With two angry words, Joe Wilson vaulted from political oblivion into the history books Wednesday night, when he lashed out at President Barack Obama during his health-care address to a joint session of Congress, exclaiming “You lie!” It wasn’t the first time Wilson had blown up during political combat—and, despite the recriminations from his Republican brethren, it likely won’t be the last.
His guiding philosophy, as expressed to his home-state newspaper in October 2001: “Other people's views would be that you try to avoid controversy. I have not tried to avoid controversy.
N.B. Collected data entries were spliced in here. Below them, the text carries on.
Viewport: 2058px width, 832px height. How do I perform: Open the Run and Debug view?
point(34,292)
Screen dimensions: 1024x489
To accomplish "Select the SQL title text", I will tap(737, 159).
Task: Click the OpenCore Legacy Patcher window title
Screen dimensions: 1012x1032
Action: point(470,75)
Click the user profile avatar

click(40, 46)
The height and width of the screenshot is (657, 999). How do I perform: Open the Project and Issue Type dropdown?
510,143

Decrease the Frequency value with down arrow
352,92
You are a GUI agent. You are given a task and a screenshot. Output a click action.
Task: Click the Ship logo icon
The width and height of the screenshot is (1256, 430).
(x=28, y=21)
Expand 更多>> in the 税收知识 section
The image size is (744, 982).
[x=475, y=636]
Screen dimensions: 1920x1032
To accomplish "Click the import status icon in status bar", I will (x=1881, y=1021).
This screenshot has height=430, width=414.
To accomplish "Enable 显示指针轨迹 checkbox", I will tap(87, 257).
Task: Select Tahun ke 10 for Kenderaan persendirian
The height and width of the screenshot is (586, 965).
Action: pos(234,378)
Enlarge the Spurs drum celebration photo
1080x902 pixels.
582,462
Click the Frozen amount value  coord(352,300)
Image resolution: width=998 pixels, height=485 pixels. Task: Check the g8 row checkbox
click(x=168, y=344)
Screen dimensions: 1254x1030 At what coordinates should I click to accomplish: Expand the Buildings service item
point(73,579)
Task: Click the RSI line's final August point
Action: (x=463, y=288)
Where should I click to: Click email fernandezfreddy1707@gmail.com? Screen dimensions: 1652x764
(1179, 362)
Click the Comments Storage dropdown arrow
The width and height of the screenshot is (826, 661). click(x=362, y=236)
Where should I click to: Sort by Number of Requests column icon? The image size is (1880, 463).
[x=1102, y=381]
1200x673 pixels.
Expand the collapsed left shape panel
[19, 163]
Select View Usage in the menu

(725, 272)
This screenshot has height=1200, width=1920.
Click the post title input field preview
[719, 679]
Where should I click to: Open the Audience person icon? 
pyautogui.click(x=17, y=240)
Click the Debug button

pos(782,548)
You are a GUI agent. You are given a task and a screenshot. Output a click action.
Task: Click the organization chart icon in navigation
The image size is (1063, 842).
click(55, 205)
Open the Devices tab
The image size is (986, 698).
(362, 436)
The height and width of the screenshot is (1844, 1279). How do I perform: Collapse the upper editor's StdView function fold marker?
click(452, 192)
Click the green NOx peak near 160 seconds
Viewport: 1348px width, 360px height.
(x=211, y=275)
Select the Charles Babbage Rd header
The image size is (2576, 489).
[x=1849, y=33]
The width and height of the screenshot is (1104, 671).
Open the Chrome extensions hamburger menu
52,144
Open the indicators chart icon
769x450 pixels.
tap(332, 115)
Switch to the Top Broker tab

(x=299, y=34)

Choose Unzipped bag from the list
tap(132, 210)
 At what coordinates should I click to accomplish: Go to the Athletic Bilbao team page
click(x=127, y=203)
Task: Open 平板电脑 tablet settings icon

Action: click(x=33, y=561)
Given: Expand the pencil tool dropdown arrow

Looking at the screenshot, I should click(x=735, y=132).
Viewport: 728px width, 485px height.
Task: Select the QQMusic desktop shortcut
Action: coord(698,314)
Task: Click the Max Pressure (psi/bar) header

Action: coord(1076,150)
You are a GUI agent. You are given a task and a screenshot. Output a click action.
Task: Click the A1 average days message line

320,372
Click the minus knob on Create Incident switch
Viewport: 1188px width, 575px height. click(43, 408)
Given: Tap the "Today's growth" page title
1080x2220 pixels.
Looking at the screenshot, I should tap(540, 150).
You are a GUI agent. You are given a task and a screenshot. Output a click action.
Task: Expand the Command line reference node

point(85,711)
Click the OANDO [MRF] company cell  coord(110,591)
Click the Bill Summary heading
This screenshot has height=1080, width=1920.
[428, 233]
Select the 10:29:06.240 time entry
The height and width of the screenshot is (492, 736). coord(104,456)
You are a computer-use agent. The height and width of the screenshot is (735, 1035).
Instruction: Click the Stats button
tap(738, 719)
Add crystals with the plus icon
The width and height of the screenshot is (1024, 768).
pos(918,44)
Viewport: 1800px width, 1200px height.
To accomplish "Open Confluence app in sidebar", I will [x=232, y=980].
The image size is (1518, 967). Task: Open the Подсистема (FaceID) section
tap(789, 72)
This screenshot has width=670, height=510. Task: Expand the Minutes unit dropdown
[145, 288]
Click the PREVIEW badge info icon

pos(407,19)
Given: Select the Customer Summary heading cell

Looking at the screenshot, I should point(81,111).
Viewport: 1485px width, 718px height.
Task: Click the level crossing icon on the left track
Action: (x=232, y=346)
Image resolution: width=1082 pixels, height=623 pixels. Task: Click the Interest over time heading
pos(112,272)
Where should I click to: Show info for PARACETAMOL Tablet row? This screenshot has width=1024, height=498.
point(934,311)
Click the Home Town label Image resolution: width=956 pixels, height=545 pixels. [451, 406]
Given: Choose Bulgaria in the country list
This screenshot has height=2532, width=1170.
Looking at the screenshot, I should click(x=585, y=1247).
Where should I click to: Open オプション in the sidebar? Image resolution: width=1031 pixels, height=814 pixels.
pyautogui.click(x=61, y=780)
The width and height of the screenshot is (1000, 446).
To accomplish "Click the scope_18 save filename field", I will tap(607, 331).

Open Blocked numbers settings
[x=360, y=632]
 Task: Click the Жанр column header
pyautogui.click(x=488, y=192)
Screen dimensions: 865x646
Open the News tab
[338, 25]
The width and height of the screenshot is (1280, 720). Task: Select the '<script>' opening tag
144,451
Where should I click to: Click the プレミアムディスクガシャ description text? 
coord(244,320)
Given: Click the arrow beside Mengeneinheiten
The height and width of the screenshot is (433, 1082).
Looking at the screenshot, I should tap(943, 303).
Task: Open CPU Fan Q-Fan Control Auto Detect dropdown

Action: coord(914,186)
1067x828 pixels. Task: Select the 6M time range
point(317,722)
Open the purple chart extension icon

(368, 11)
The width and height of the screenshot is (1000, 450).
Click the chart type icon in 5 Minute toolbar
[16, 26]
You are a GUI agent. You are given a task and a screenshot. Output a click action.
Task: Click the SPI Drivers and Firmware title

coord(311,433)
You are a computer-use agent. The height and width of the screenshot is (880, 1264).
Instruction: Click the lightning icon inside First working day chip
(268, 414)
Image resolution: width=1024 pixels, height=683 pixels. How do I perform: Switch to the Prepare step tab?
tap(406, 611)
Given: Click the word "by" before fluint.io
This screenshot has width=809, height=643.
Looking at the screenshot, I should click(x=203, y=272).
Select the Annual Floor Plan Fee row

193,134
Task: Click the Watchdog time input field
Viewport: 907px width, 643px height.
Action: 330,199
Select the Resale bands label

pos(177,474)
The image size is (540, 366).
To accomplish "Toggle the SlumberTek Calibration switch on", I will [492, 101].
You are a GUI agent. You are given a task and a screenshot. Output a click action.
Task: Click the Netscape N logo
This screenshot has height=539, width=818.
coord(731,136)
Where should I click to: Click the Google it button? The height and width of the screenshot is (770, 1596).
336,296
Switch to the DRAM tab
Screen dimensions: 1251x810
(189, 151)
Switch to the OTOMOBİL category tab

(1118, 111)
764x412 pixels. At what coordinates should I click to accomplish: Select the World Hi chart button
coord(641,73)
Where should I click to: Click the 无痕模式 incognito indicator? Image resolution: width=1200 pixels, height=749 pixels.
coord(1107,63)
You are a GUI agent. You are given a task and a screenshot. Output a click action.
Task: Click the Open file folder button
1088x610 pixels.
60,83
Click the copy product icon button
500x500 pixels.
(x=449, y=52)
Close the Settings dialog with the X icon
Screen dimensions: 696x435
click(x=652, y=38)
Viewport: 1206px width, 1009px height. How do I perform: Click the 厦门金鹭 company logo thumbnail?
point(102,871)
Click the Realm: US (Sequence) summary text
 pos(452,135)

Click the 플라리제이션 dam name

I've tried to do what I think is right."
In September 2002, Wilson was captured on C-SPAN, laying into Bob Filner, a Democratic representative from California, for his opposition to invading Iraq. “This hatred of America by some people is just outrageous,” Wilson said. “And you need to get over that.”
The question is, was it right for the right wing? Overnight, Democrats raised hundreds of thousands of dollars for Wilson’s opponent in South Carolina. Conservatives lost little time mounting a counteroffensive. RedState.com, a popular blog on the right, asked readers “What have you given to Joe Wilson? The man spoke for America. And now we need to open our wallets for Joe.” Some conservatives upbraided him. As The National Review’s Jonah Goldberg wrote: “Whether he was accurate when he shouted "You lie!" or not isn't the issue. There are times to say the president isn't telling the truth—and he wasn't quite often last night —but that wasn't one of them.” But others rallied around him. “It was Obama who said himself in the speech: ‘If you misrepresent what’s in the plan, we will call you out,’ wrote Michelle Malkin. “That’s what Joe Wilson was doing, wasn’t it?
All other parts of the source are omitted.